### THE INPUT
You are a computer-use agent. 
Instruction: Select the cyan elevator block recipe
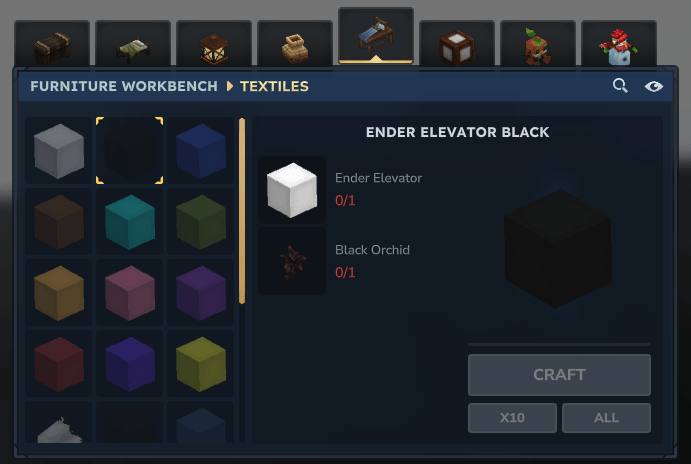coord(130,222)
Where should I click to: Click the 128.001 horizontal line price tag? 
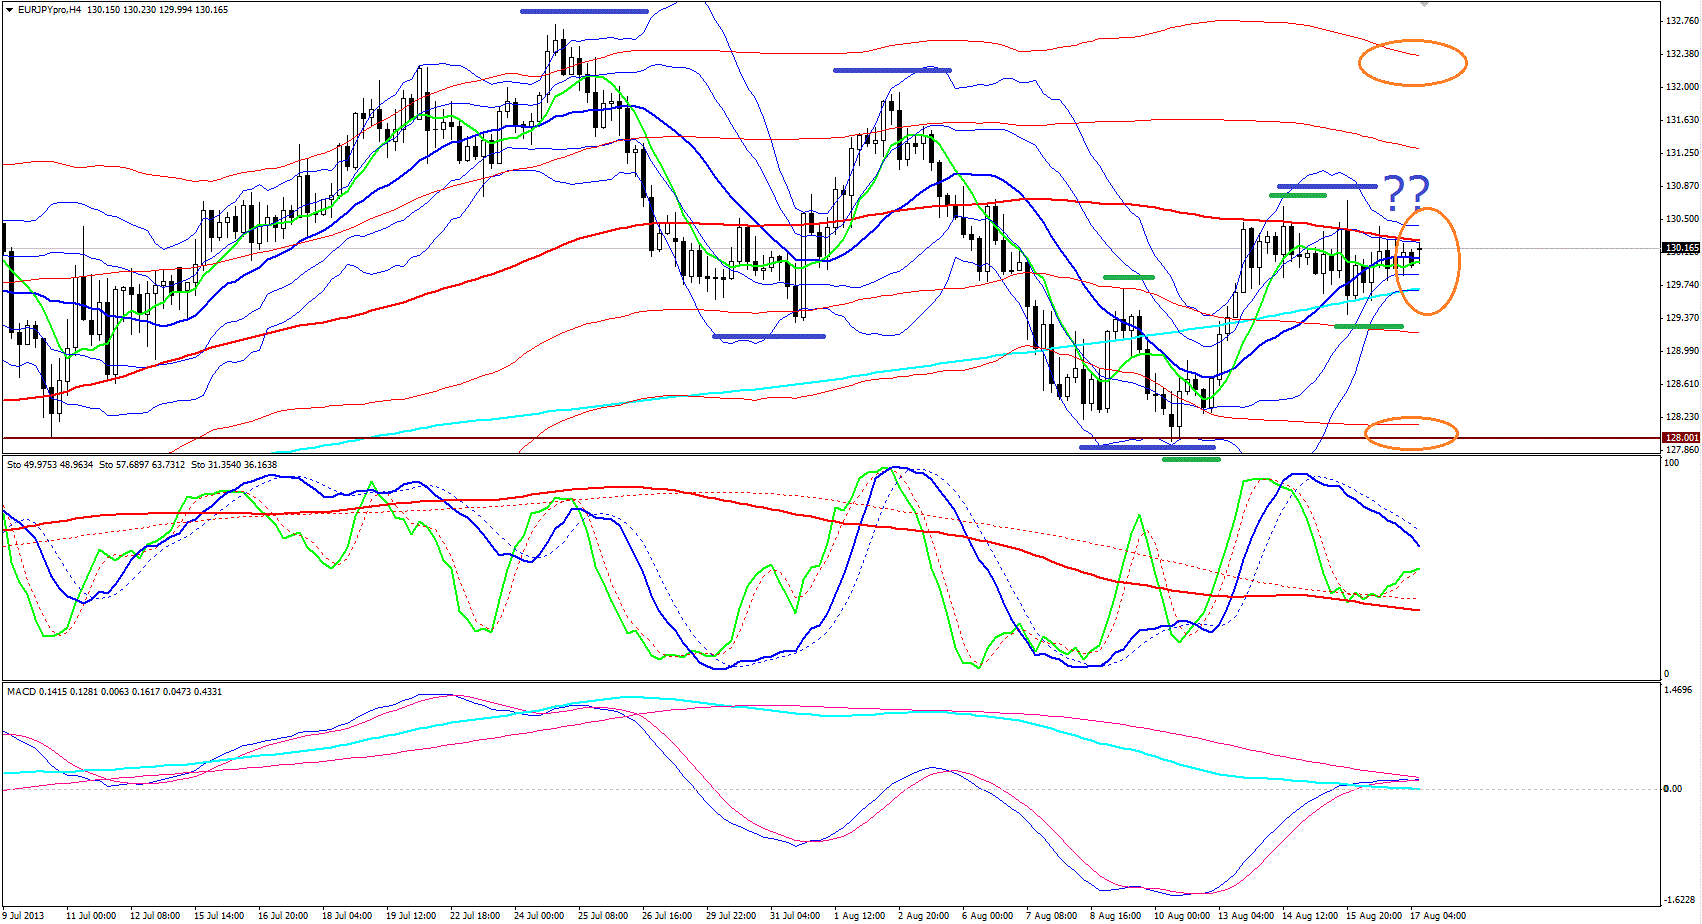tap(1680, 438)
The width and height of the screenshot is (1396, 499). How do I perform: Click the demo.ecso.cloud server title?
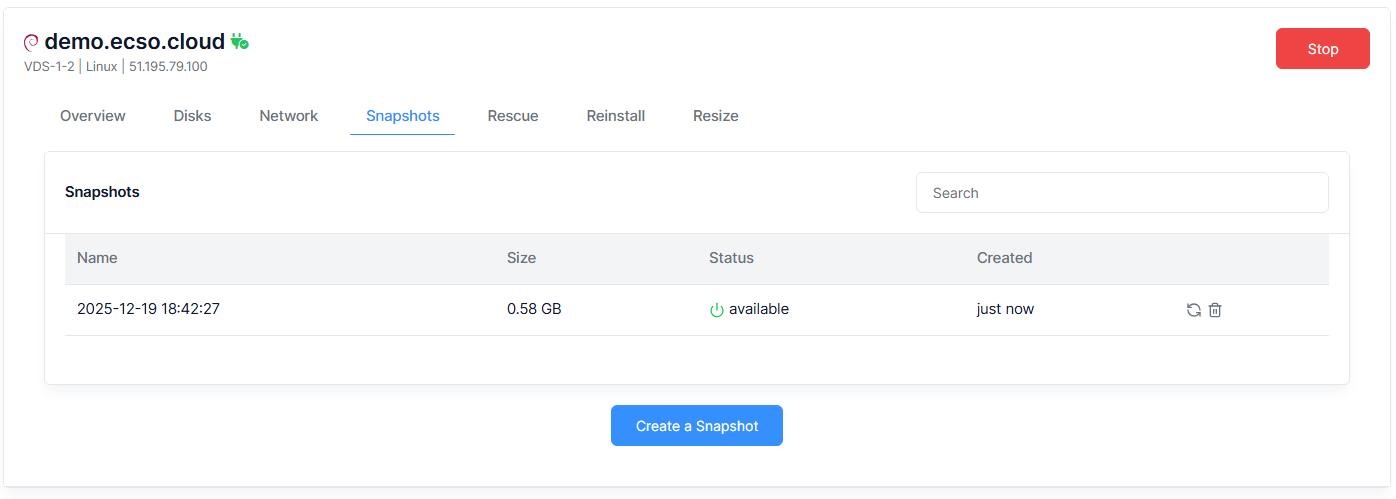134,42
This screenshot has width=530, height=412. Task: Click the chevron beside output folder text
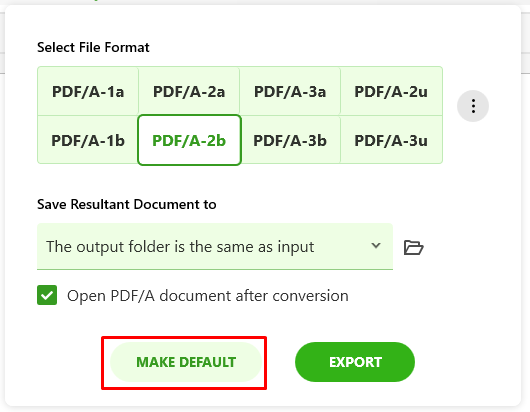pos(376,246)
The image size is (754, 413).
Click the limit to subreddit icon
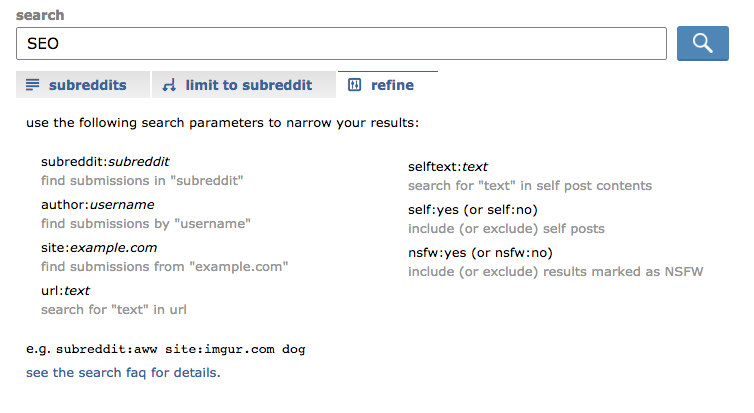pos(169,85)
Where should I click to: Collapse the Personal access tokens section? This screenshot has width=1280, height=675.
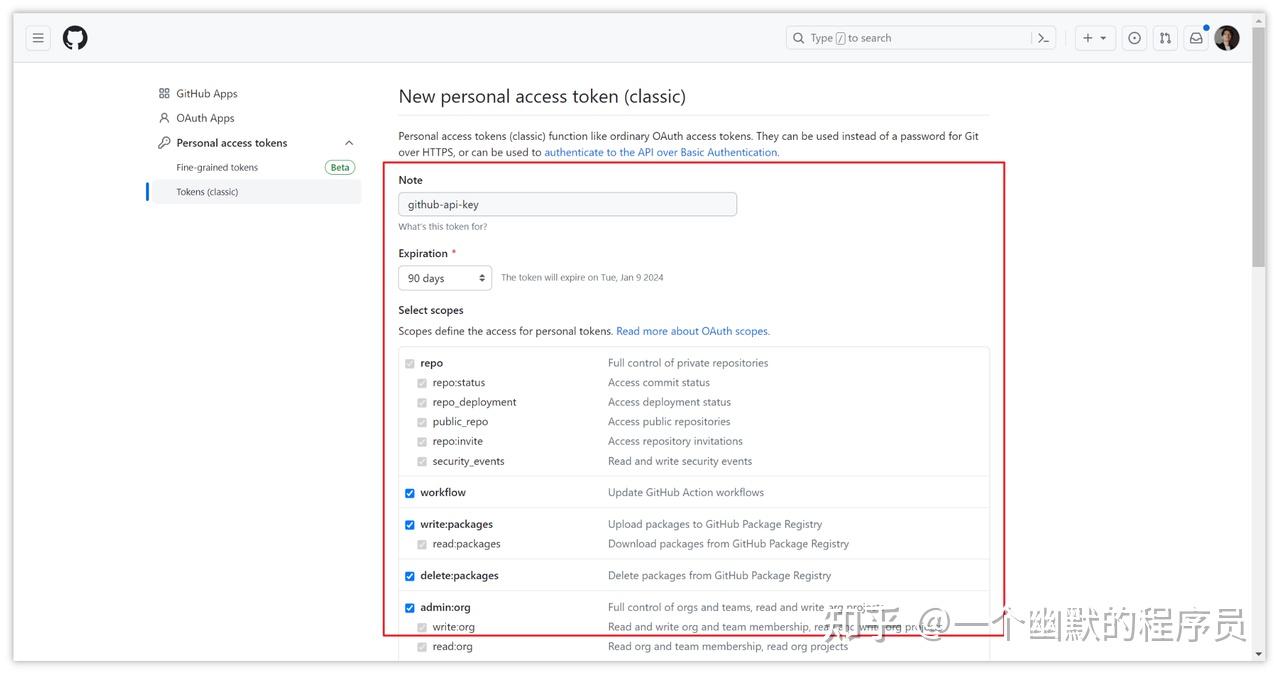[348, 142]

### WHAT IS BEING ASKED
Give the listing again word for word, without its images.

### TASK SOLUTION
You are a computer-use agent. 
Instruction: Select the cyan elevator block recipe
coord(130,222)
Where should I click to: Click the 128.001 horizontal line price tag? 
tap(1680, 438)
The width and height of the screenshot is (1396, 499). How do I perform: Click the demo.ecso.cloud server title?
134,42
This screenshot has width=530, height=412. Task: Click the chevron beside output folder text
pos(376,246)
The image size is (754, 413).
Click the limit to subreddit icon
pos(169,85)
Where should I click to: Collapse the Personal access tokens section? This screenshot has width=1280, height=675.
[348, 142]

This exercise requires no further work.